The initial measures were announced by the Social Security Minister, Ardalan Shekarabi. These restrictions were designed to protect consumers from what was seen as an increased risk of developing dangerous gambling habits during a period of lockdown.
The restrictions introduced a mandatory weekly deposit limit of SEK5,000 and also mandated that players must set themselves time limits for online gambling during the lockdown period.
The original plans were not popular with industry professionals and trade associations alike. Many signed a petition to make their feelings heard over the issue. The petition was originally put forward by the BOS. It was signed by some of the biggest names in the online gambling industry, these included businesses such as William Hill and Leo Vegas.
Even the gambling regulator in Sweden voiced concerns that the restrictions could lead to an increased number of players moving towards unlicensed offerings.
In the wake of the criticism, the government released its new plans to ease some of the restrictions. Shekarabi announced the plans to remove horse racing and sports betting from the deposit limits and to apply it just to online casino games, and slots.
Reaction from BOS
BOS has been one of the more critical bodies of the government since the restrictions were announced. This has not changed, even when the government revised these plans. The association has now released an official statement aimed at the Ministry of Finance in the country.
In this statement, BOS has asked questions of the motivations of the government. The association has also reiterated concerns that the deposit limits will lead to decreased channelization in the Swedish gambling market.
One of the fundamental arguments put forward by BOS is that the Ministry of Finance has not yet provided any concrete evidence that there has been an increase in online casino gaming rates since the lockdown began. This is important because this was one of the reasons that the government gave for introducing the measures in the first place.
There is, in fact, evidence suggesting the contrary is true. BOS has stated that its member organizations have not declared any distinct increase in traffic to their websites since the outbreak began hitting Europe.
In addition to this, a recent study was performed which investigated changes to consumers’ gambling activity during the period of lockdown. This study discovered that punters in Germany, Sweden, Norway, and Finland had all gambled less during the period. This suggests that players were not moving towards casino games as had previously been feared.
The trade association has also suggested that any policy changes be more rooted in evidence, rather than speculation. BOS has called for the Ministry of Finance to analyze the data more thoroughly before legislating, and to produce monthly and quarterly reports on the state of the industry to generate a clearer picture of the issue.
The statement also touches on the issue of channelization of players in Sweden. The trade association recently performed a study in which it found that the rate of channelization for all online casino and sports betting services was well below the targets set by the government.

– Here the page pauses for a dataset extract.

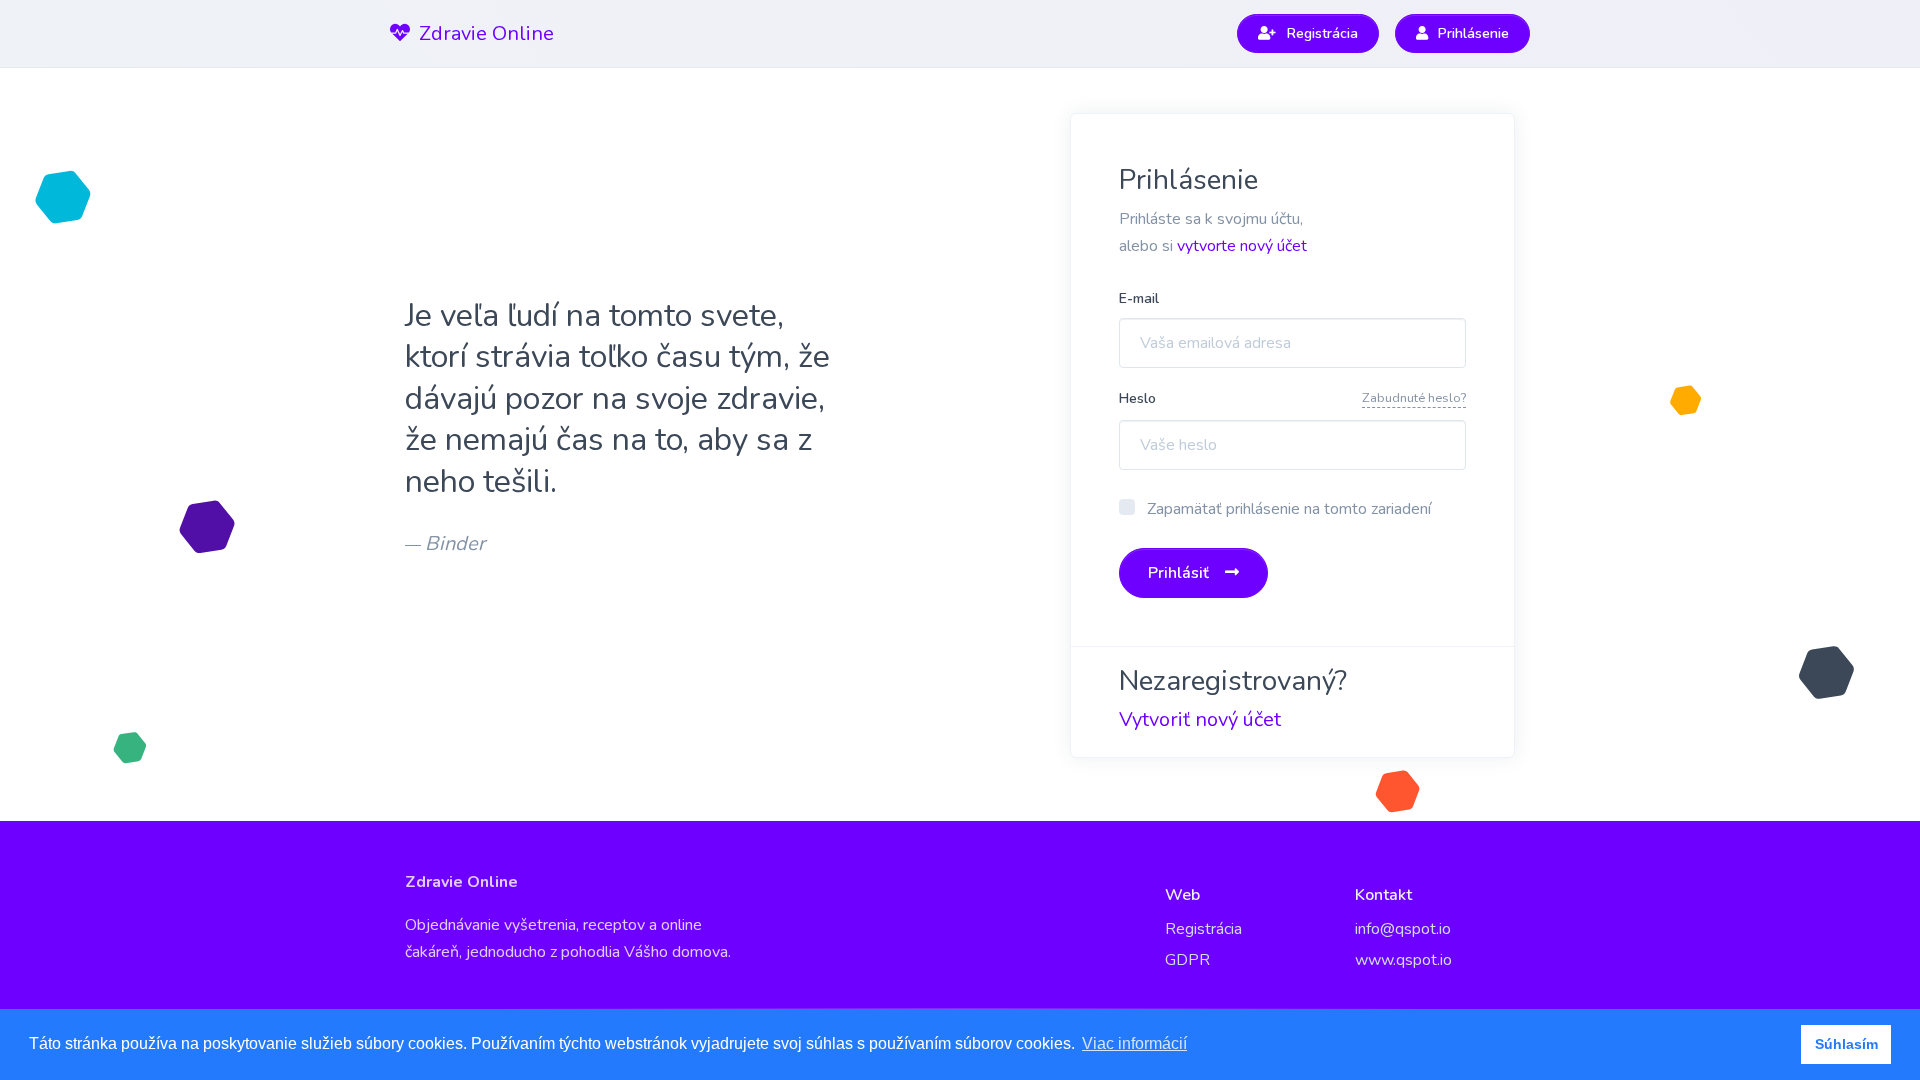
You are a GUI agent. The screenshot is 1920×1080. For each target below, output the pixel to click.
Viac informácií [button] (1134, 1043)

BOS believes that these restrictions could further harm this rate, resulting in even more Swedish players using unlicensed services. This would increase the risk that players would be at risk of dangerous or fraudulent gambling services.
In its statement, the association also voiced its concerns that the new controls will be difficult to implement effectively. Those operating in the Swedish market would ordinarily be expected to undergo rigorous testing to ensure that any systems in place will meet the stipulations set out in legislation.
The trade association has suggested that achieving this will be very difficult considering the small window that operators have been given to implement any changes. The association is worried that because of this, there will be a loss in player protection as operators scramble to comply with the new regulations.
Finally, the BOS reiterated a sentiment that it had previously voiced. The trade association stated that it felt the revised restrictions would unfairly benefit state-owned operators rather than private entities in the market.
Both sports betting and horse racing are some of the biggest earners for the state-owned operators Svenska Spel and ATG. The revised regulations would unfairly protect these operators over other licensees in Sweden, according to BOS.